Comparison Between Cross-sections with Different Symbol Size and Zoom Level
The research question for this assignment was whether decreased symbol size would give an impression of detail and correctness that would make the participants’ uncertainty decrease (Fig. 7). The different zoom levels were also expected to give a similar effect. It was expected that when the image was easier to read, uncertainty would decrease. The results show when “zoomed in” and symbol size decreases, participants are more certain about the category. Nine outliers were detected in an outlier analysis and were removed as is recommended before running an ANOVA analysis (Laerd statistics 2020a). One-way ANOVA test returned significant differences in mean for point B (0.001) and C (0.034), while the value for point A is close to significant (0.054). This means the 0 hypothesis must be rejected: The results show size of symbols and/or zoom levels do matter when it comes to sense of uncertainty.

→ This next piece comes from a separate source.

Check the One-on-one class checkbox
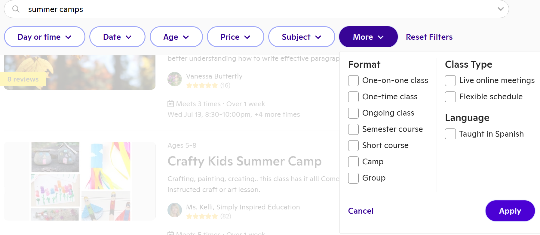The height and width of the screenshot is (235, 540). [353, 81]
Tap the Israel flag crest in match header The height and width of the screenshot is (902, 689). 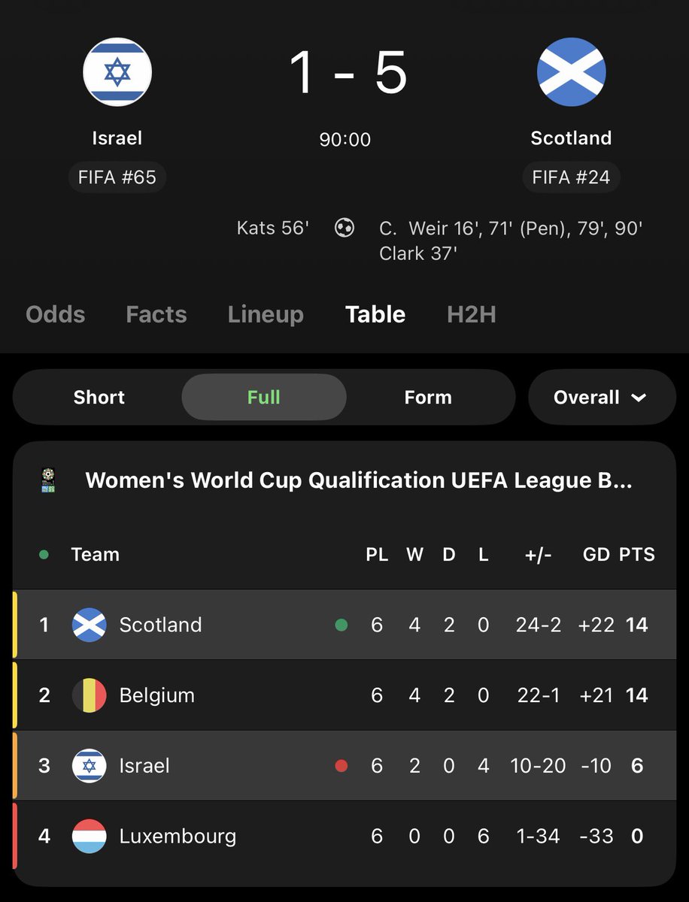tap(117, 72)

The post hoc test revealed there are statistically significant differences between the groups having the zoomed-in image with the small symbols and both zoomed-out images for point B and C. This was also the case for the zoomed-in image with larger symbols compared to the zoomed-in with small symbols for points B and C. This means the 0 hypothesis may be rejected on the counts of zoom level. For symbol size, the LSD post hoc returns close to significant values for point B (0.88 and 0.72) when comparing different symbol size, but the same zoom levels. For points B and C, the group having the zoomed-out images were less certain about the categorization, with the highest difference for point B. For point A, the groups seem to agree that this most certainly are fillings, with a mean close to the endpoint.

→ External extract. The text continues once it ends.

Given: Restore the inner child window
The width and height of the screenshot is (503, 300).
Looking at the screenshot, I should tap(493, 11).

These results suggest that it is possible to use zoom and symbol size to give an impression of higher or lower uncertainty with the overall representation.
There was no significant difference found between experts and non-experts in this category.
Comparison Between Cross-sections with Different Reference Information
The inquiry when comparing cross-sections with different reference information above ground was whether this information (base data) has an effect on the overall uncertainty levels (Fig. 8). The groups were shown the exact same representation of the geology, while the reference information above the surface varied from tics with place names to sketches of 2D to 3D building outlines.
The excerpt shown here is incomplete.